Canadians are taking out mortgages nearly eight per cent faster than they did a year ago, according to a report in the Globe and Mail, sparking concern that highly leveraged borrowers will be in over their heads when interest rates rise.
"We know that cheap money in the past caused some problems. This is a time to be prudent," CIBC economist Benjamin Tal told the Globe, adding that household debt in Canada rose 3.4 per cent in the first half of the year and the debt-to-income ratio rose to 140 per cent. In the meantime, U.S. consumers have been steadily increasing their rate of savings.
The report warned that borrowers' decision to take on bigger mortgages is not consistent with larger paycheques and could be problematic if housing prices take a hit once the buying frenzy cools down. There are also concerns of a housing "bubble" due to the high number of sales and the pace of price increases.

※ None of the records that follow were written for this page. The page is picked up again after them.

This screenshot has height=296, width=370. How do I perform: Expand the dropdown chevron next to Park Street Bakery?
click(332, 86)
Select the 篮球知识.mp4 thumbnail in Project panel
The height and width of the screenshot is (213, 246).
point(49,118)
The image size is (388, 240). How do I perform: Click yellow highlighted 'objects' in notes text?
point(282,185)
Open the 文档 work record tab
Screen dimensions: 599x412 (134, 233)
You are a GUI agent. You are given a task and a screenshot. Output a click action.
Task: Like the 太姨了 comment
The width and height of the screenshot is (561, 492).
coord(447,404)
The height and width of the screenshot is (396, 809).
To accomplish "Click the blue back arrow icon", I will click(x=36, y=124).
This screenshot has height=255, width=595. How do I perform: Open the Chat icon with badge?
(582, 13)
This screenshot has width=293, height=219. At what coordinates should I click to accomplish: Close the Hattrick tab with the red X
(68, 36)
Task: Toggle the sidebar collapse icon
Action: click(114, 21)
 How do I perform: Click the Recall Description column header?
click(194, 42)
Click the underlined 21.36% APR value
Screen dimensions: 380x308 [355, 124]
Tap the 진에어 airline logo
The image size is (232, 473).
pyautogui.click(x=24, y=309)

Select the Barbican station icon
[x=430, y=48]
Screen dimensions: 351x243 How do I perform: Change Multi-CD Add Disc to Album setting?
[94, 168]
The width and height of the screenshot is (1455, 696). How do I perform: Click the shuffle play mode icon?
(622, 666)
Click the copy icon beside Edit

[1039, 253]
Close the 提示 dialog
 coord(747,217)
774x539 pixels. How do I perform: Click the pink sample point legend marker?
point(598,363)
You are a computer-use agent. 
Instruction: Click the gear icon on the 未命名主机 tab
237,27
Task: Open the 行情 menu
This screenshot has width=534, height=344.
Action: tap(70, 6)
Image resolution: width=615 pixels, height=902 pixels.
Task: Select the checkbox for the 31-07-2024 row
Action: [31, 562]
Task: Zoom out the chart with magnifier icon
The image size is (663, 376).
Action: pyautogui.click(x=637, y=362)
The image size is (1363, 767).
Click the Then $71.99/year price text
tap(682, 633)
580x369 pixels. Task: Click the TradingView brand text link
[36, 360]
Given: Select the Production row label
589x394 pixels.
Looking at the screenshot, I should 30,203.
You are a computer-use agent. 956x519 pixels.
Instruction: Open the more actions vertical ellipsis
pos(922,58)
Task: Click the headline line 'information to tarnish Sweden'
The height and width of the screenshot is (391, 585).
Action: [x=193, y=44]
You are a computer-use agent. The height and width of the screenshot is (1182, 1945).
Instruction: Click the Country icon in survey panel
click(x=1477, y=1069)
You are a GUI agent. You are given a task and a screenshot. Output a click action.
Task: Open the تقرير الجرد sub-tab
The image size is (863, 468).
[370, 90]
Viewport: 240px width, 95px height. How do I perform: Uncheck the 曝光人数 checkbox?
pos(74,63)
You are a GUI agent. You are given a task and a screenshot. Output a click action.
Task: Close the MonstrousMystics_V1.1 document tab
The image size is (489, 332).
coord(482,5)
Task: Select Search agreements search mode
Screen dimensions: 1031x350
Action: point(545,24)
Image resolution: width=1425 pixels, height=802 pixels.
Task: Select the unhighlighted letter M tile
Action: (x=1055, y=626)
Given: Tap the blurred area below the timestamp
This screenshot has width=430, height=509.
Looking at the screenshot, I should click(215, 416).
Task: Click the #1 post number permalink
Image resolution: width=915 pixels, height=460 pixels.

"It's environments like these that breed bubbles," ING Direct Canada CEO Peter Aceto told the Globe. "There is what feels to be a little bit of irrational behaviour in the real estate market, and I do think it's in a large way fuelled by how low interest rates are."
Mark Carney downplayed the risk of a housing bubble in a recent speech, saying he expects the real estate market to cool down by 2011. He added he will take necessary measures if low interest rates continue to spur out-of-the-ordinary activity.